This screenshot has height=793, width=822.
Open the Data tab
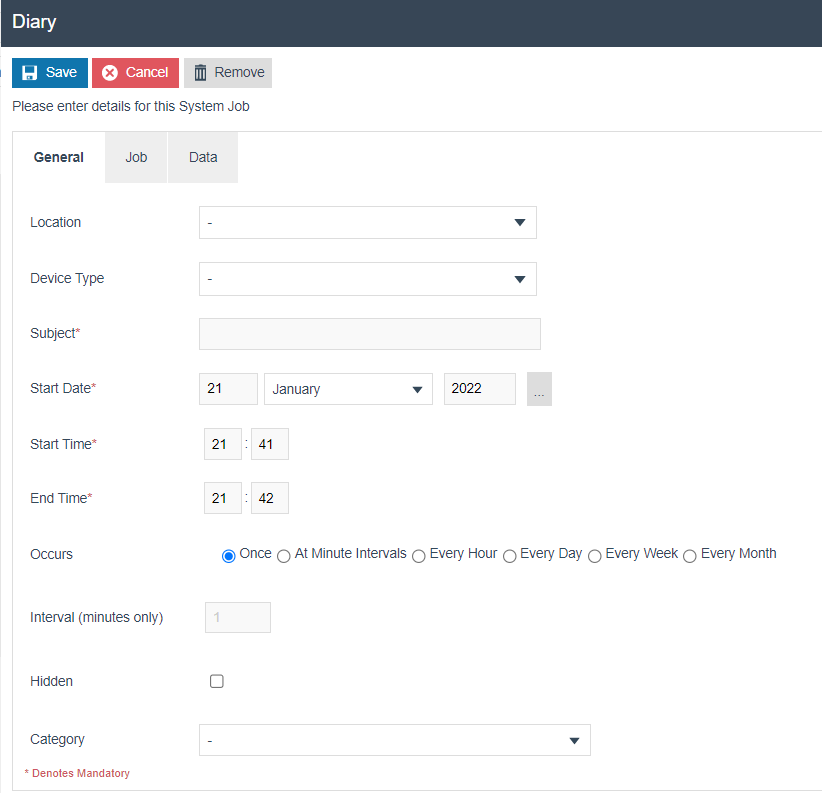click(x=203, y=157)
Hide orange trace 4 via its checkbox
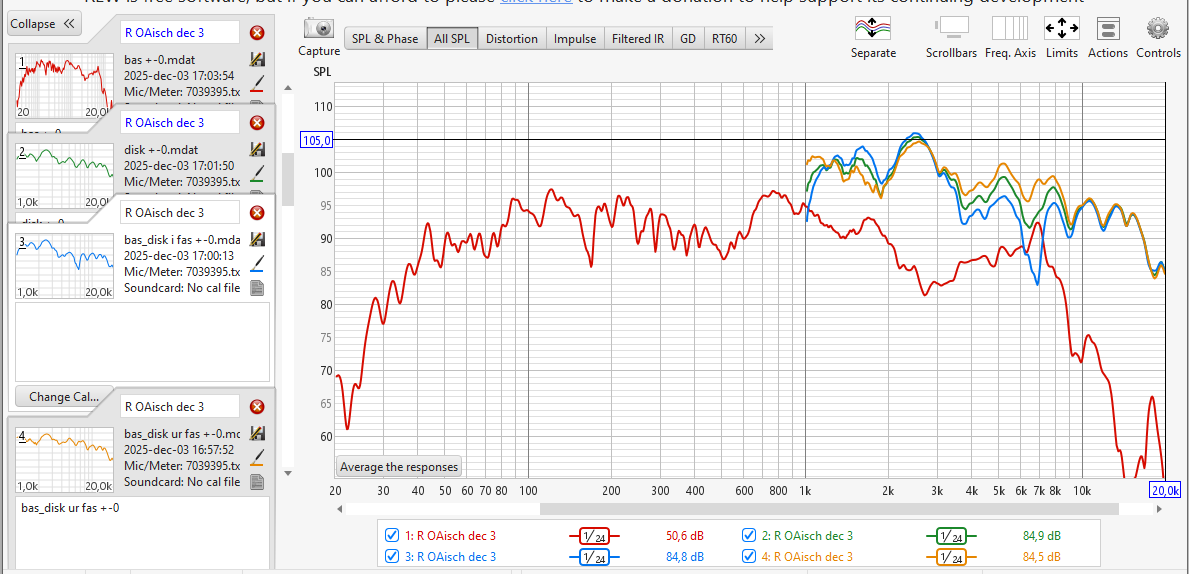The height and width of the screenshot is (574, 1189). (749, 557)
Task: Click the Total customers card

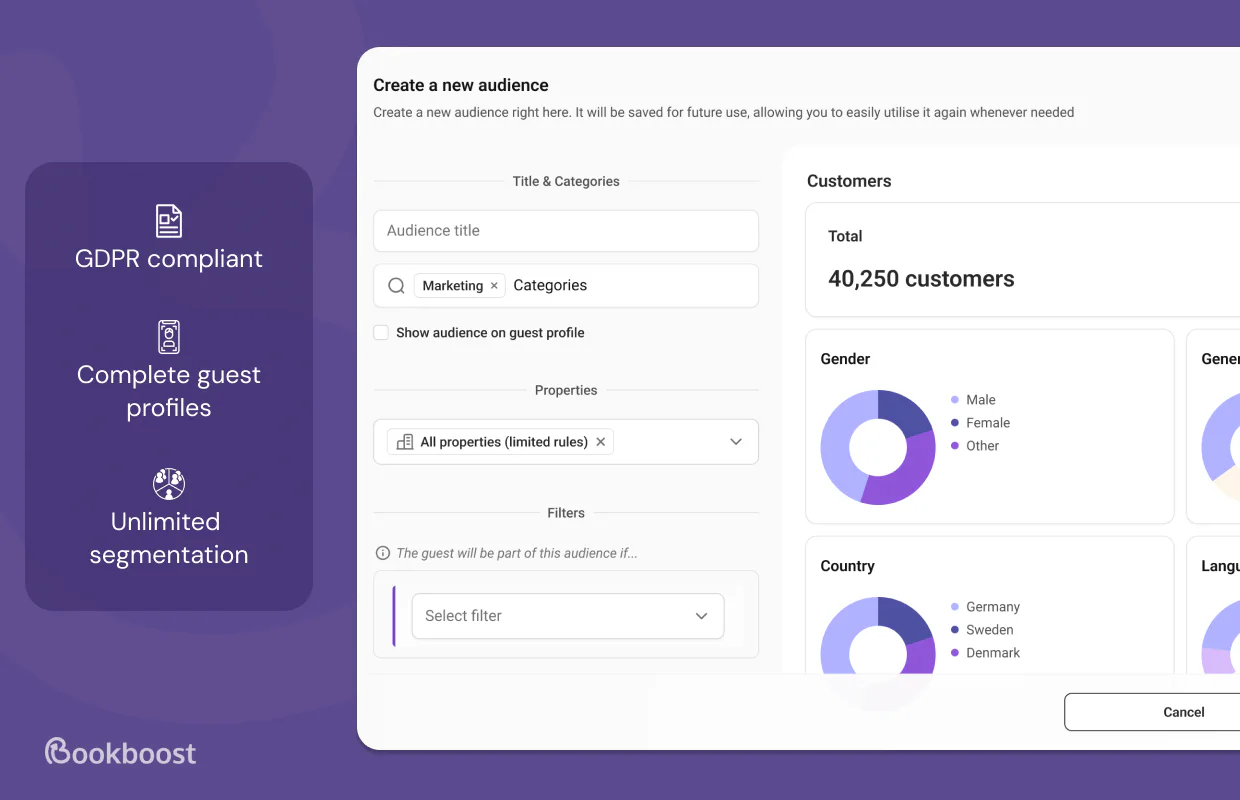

##############################

THE PROBLEM
Where pictures appear, skip them and transcribe all other material word for word.

ANSWER FOR THIS EXERCISE
This screenshot has height=793, width=822.
Open the Data tab
click(x=203, y=157)
Hide orange trace 4 via its checkbox
The height and width of the screenshot is (574, 1189). (749, 557)
Task: Click the Total customers card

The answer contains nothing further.